I am now trying to learn the ADMM algorithm (Boyd 2010) for LASSO regression.
I found out a very good example on this page.
The matlab code is shown here.
I tried to convert it into python language so that I could develop a better understanding.
Here is the code:
import scipy.io as io
import scipy.sparse as sp
import scipy.linalg as la
import numpy as np
def l1_norm(x):
return np.sum(np.abs(x))
def l2_norm(x):
return np.dot(x.ravel().T, x.ravel())
def fast_threshold(x, threshold):
return np.multiply(np.sign(x), np.fmax(abs(x) - threshold, 0))
def lasso_admm(X, A, gamma):
c = X.shape[1]
r = A.shape[1]
C = io.loadmat("C.mat")["C"]
L = np.zeros(X.shape)
rho = 1e-4
maxIter = 200
I = sp.eye(r)
maxRho = 5
cost = []
for n in range(maxIter):
B = la.solve(np.dot(A.T, A) + rho * I, np.dot(A.T, X) + rho * C - L)
C = fast_threshold(B + L / rho, gamma / rho)
L = L + rho * (B - C);
rho = min(maxRho, rho * 1.1);
cost.append(0.5 * l2_norm(X - np.dot(A, B)) + gamma * l1_norm(B))
cost = np.array(cost).ravel()
return B, cost
data = io.loadmat("lasso.mat")
A = data["A"]
X = data["X"]
B, cost = lasso_admm(X, A, gamma)
I have found the loss function did not converge after 100+ iterations. Matrix B did not tend to be sparse, on the other hand, the matlab code worked in different situations.
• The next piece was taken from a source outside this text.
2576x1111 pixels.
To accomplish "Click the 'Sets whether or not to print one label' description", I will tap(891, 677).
I have checked with different input data and compared with Matlab outputs, yet I still could not get hints.
Could anybody take a try?
Thank you in advance.
My gut feeling as to why this is not working to your expectations is your la.solve() call. la.solve() assumes that the matrix is full rank and is independent (i.e. invertible). When you use \ in MATLAB, what MATLAB does under the hood is that if the matrix is full rank, the exact inverse is found. However, should the matrix not be this way (i.e. overdetermined or underdetermined), the solution to the system is solved by least-squares instead. I would suggest you modify that call so that you're using lstsq instead of solve. As such, simply replace your la.solve() call with this:
sol = la.lstsq(np.dot(A.T, A) + rho * I, np.dot(A.T, X) + rho * C - L)
B = sol[0]
Note that lstsq returns a whole bunch of outputs in a 4-element tuple, in addition to the solution. The solution of the system is in the first element of this tuple, which is why I did B = sol[0]. What is also returned are the sums of residues (second element), the rank (third element) and the singular values of the matrix you are trying to invert when solving (fourth element).
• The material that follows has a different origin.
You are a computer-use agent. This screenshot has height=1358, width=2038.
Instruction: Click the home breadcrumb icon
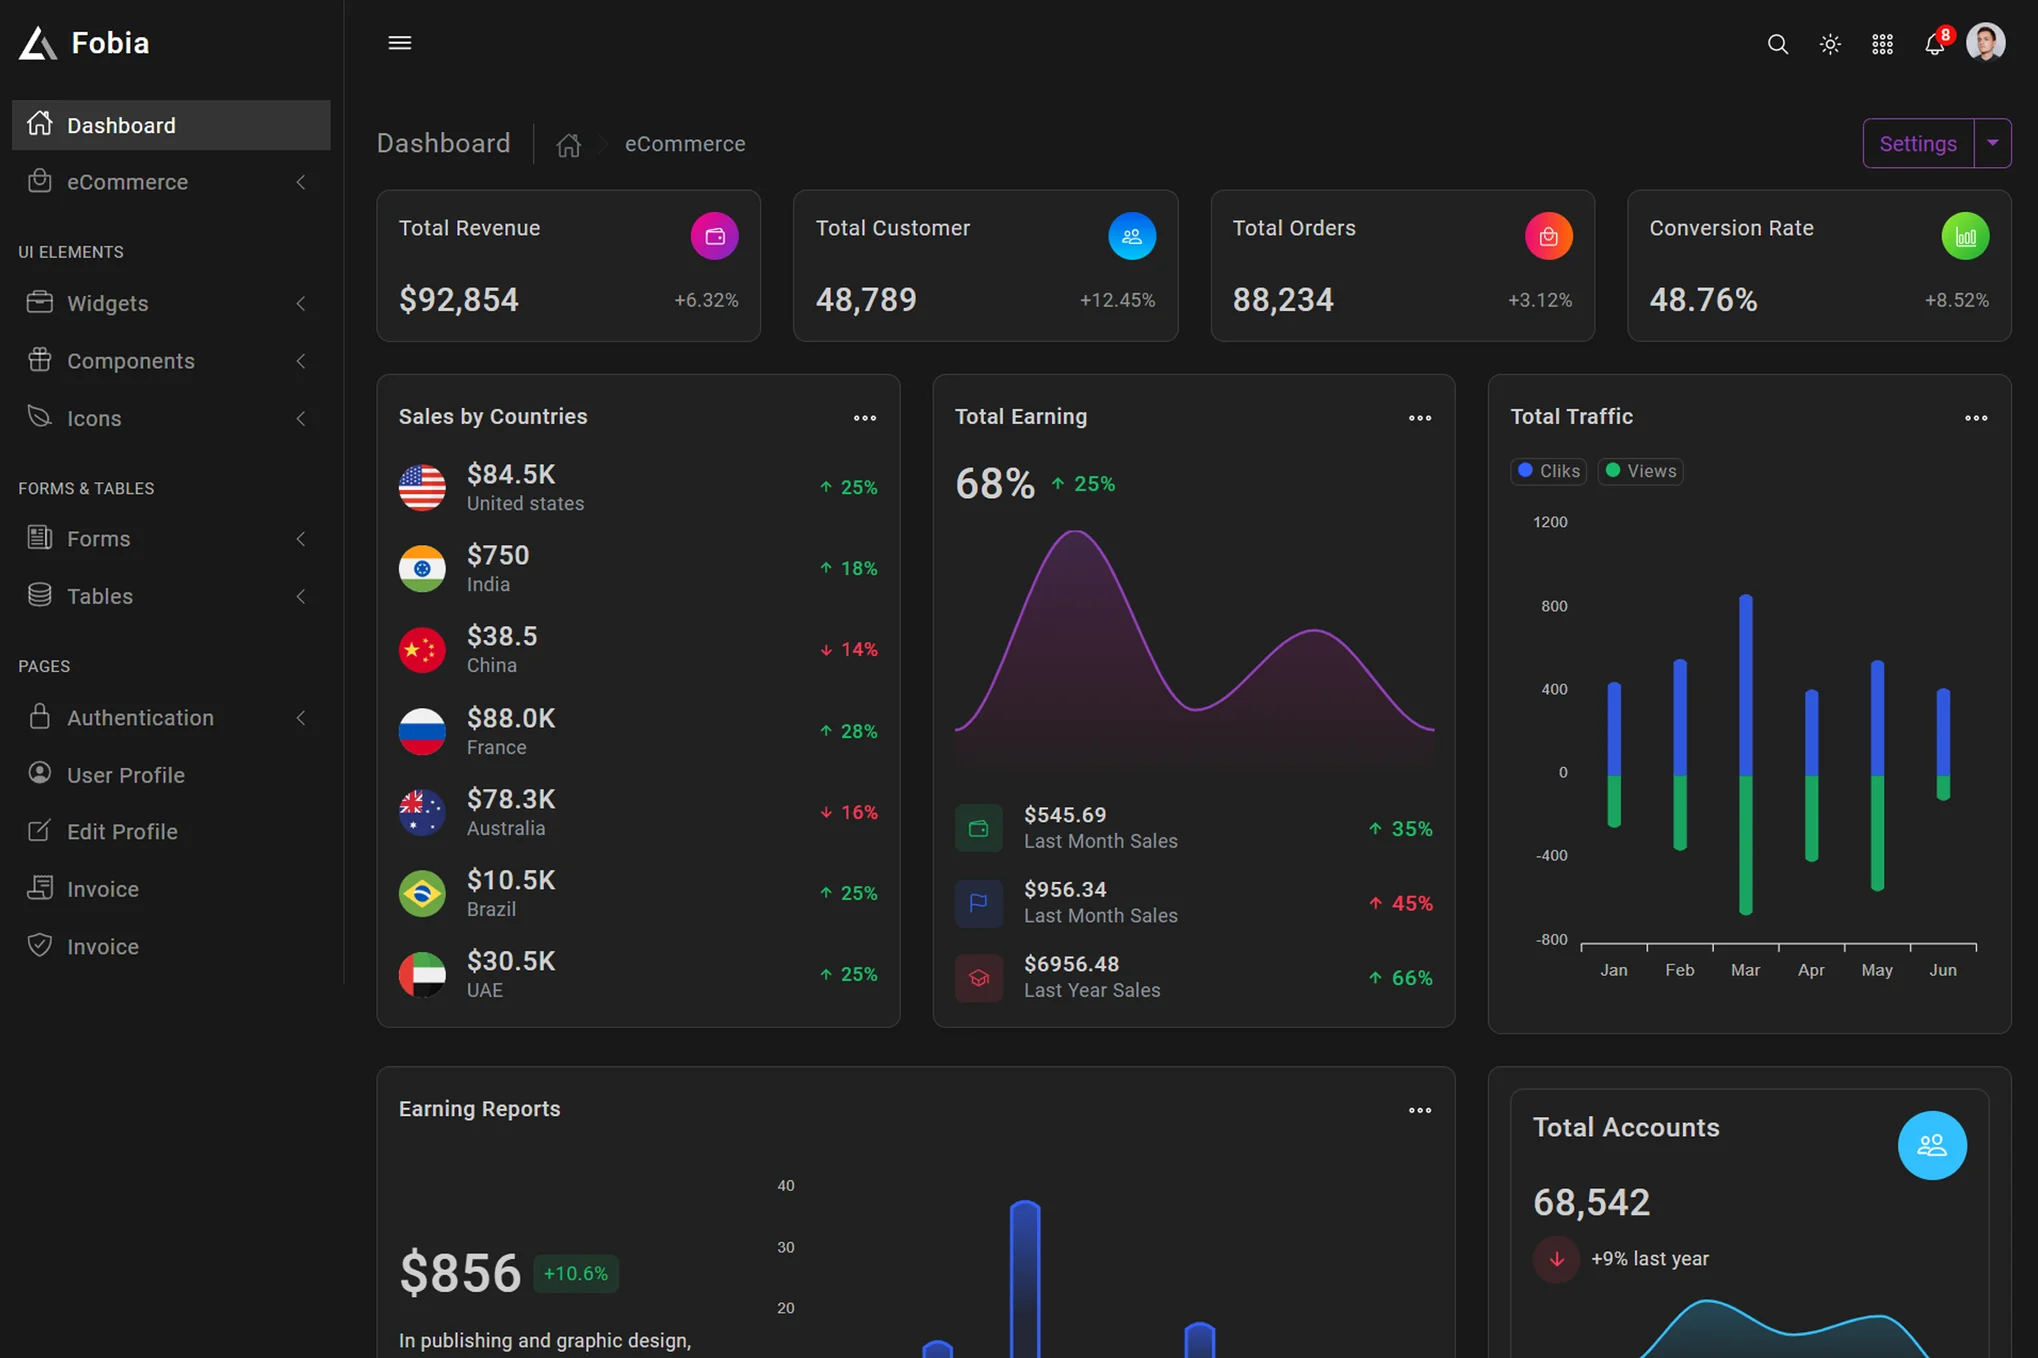(x=568, y=145)
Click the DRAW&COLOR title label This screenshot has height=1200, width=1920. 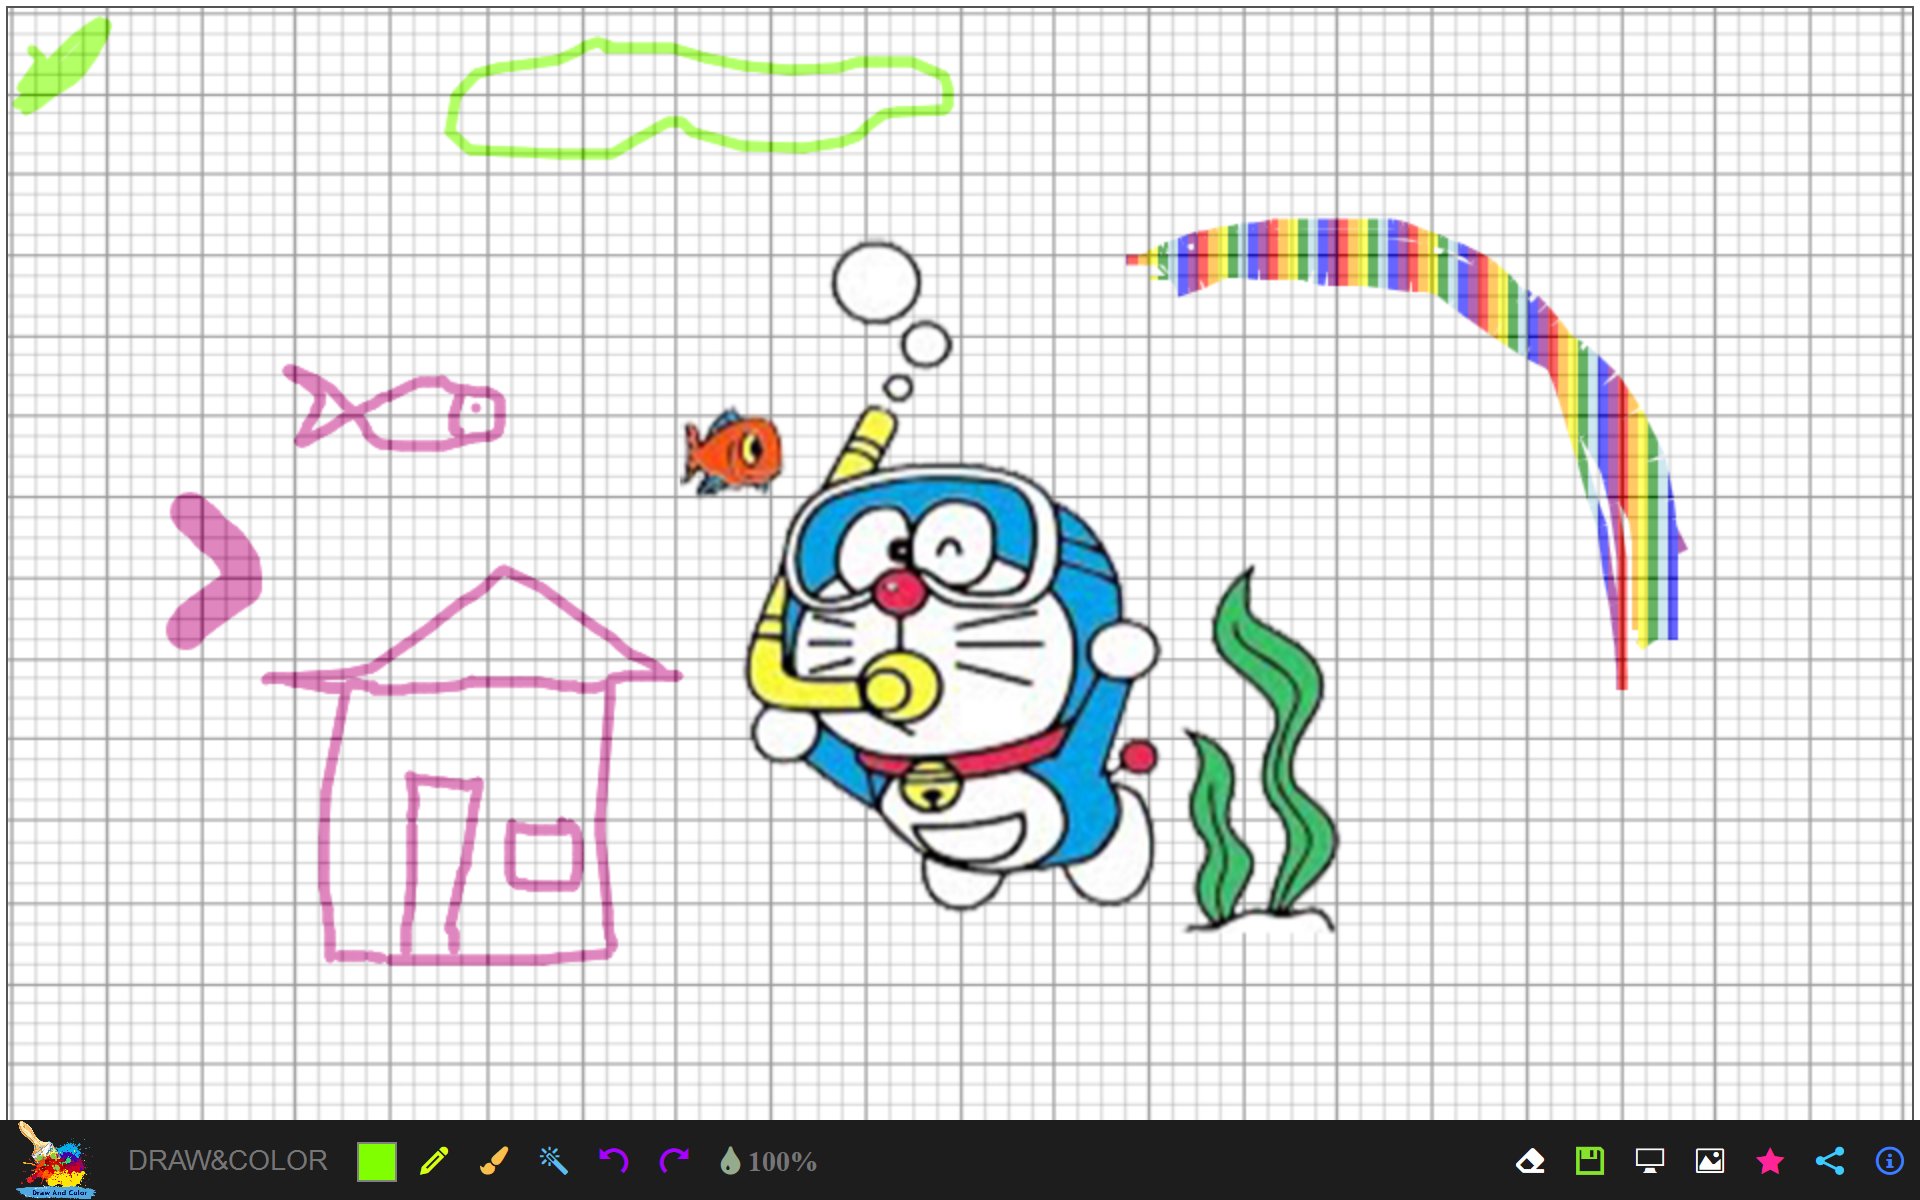[x=228, y=1160]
Also some peculiarities that I have noticed:
One thing that may or may not matter is the random generation of numbers. MATLAB and Python NumPy generate random numbers differently, so this may or may not affect your solution.
In MATLAB, Simon Lucey's code initializes L to be a zero matrix such that L = zeros(size(X));. However, in your Python code, you initialize L to be this way: L = np.zeros(C.shape);. You are using different variables to ascertain the shape of L. Obviously, the
code wouldn't work if there was a dimension mismatch, but that's another thing that's different. Not sure if this will affect your solution either.
So far I haven't found anything out of the ordinary, so try that fix and let me know.